Your answer must be the exact lines below, starting with the line with "Task: Click the TOTAL column header" and going on through the line with "960x566 pixels.", both included, with no pictures.
---------- DATA FOR REVIEW
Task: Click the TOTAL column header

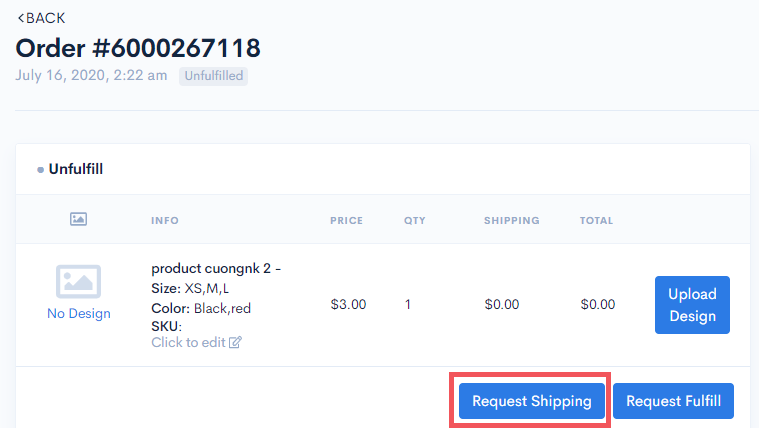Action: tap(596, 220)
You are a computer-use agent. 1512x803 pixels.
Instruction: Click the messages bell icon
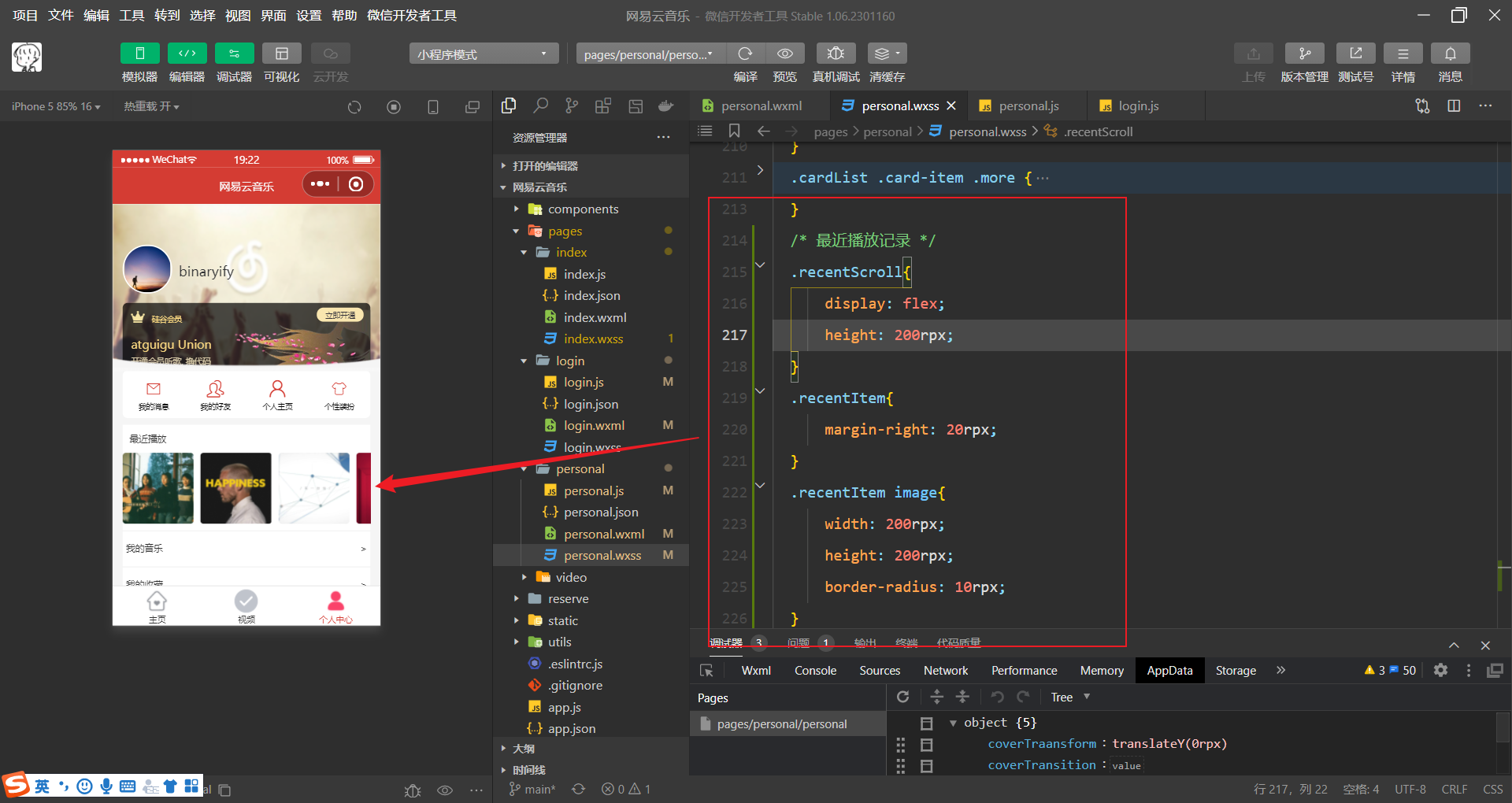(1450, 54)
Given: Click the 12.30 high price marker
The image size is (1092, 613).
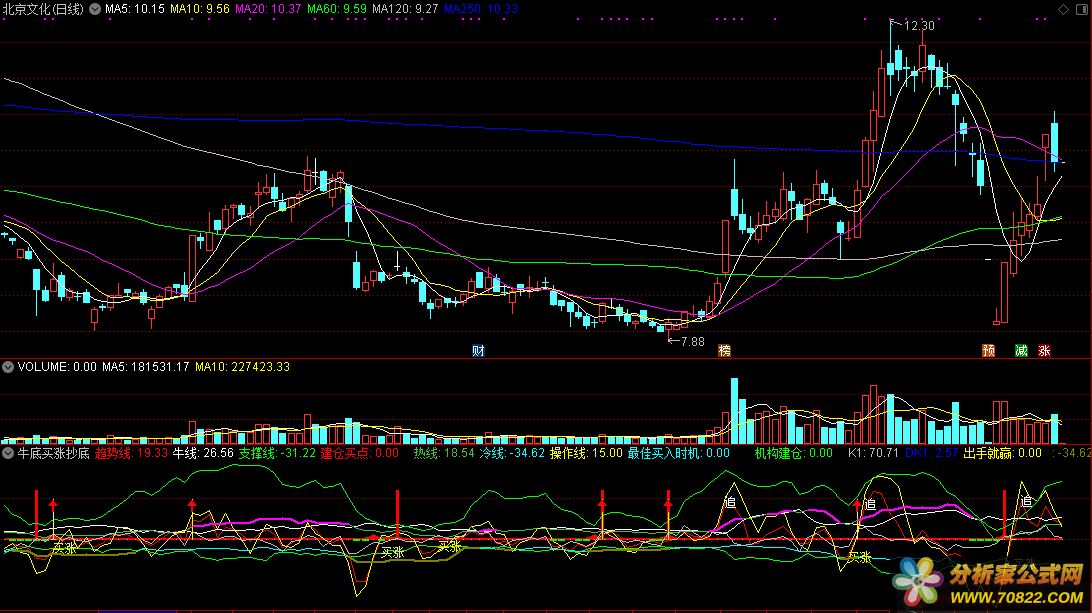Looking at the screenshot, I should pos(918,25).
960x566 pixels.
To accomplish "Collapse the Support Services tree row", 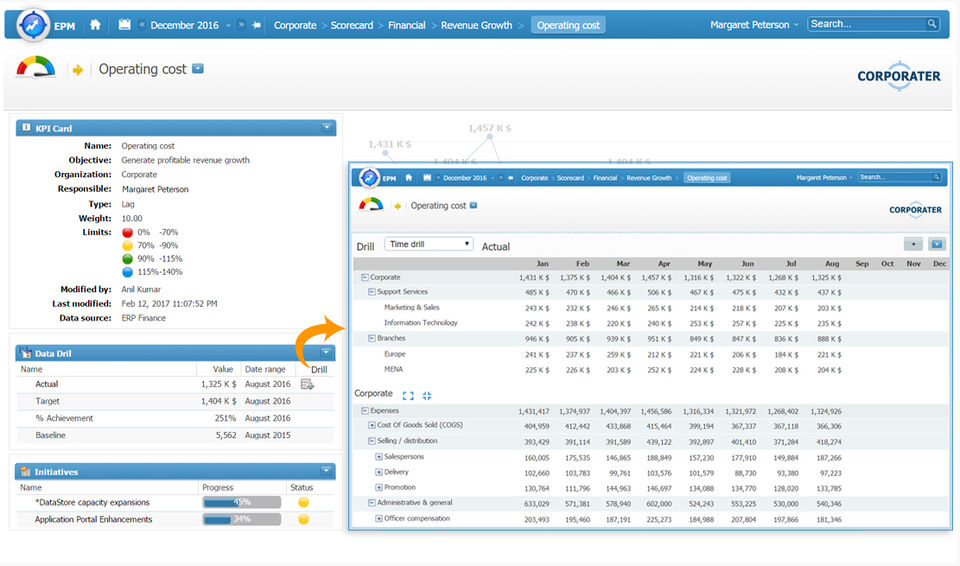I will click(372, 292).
--------------------
---------- DATA FOR REVIEW
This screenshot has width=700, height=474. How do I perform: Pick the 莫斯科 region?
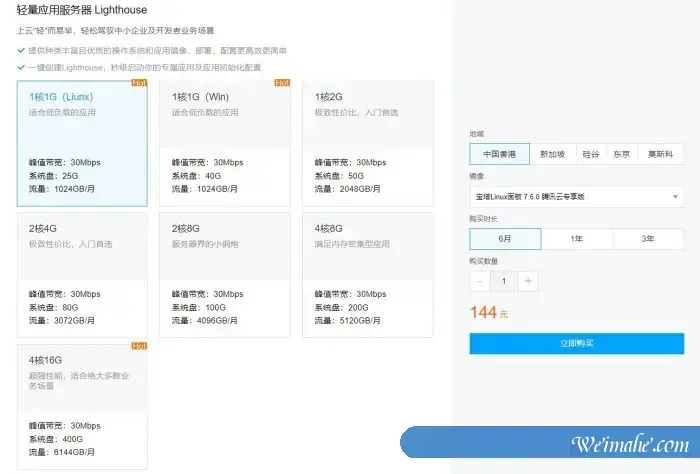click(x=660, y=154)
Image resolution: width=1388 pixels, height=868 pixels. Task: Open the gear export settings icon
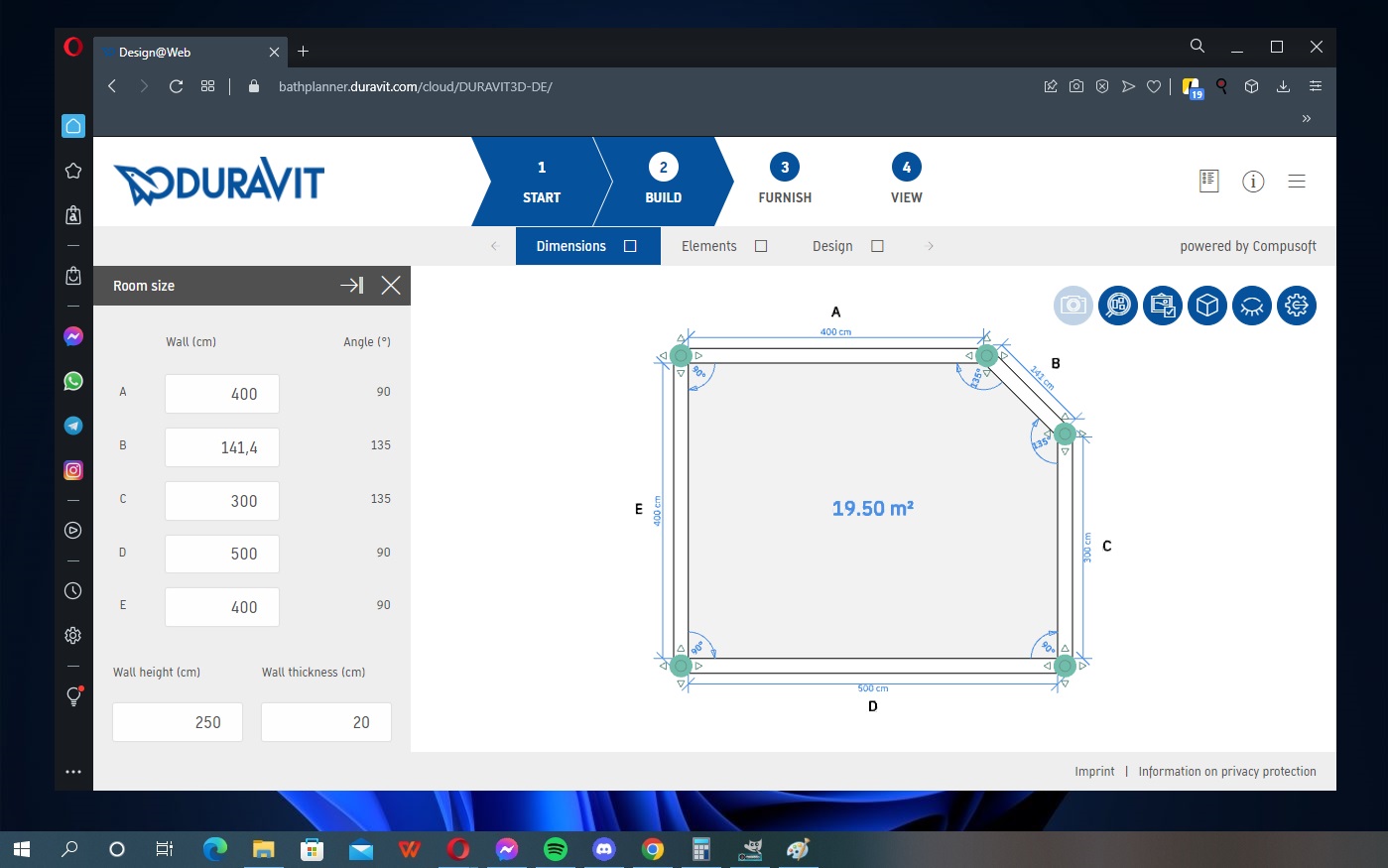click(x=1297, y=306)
--------------------
---------- DATA FOR REVIEW
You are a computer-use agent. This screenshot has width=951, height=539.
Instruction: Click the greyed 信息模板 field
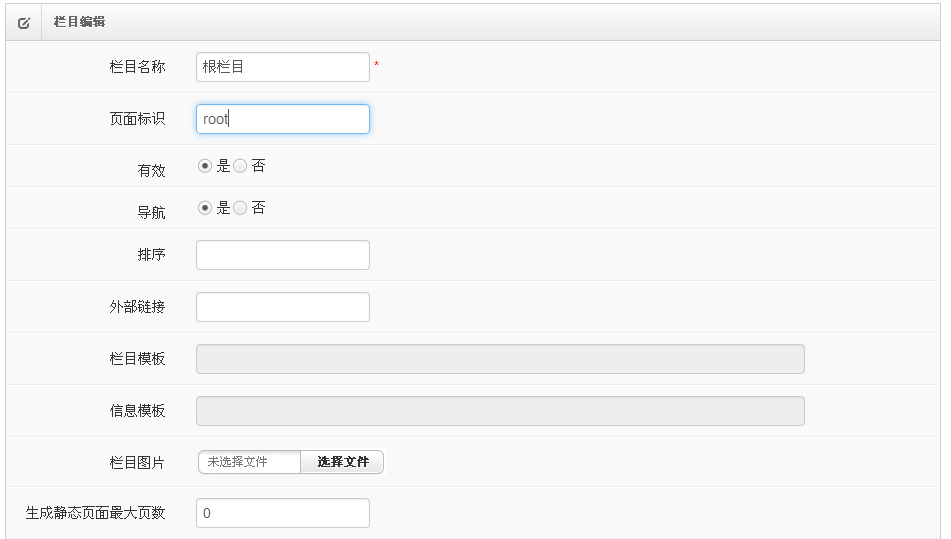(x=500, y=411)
--------------------
### ANSWER SECTION
Task: Click the TOTAL column header

Action: tap(596, 220)
You are a computer-use agent. 1512x803 pixels.
Instruction: Click the messages bell icon
(1450, 54)
Given: Click the 12.30 high price marker
The image size is (1092, 613).
Looking at the screenshot, I should pos(918,25).
960x566 pixels.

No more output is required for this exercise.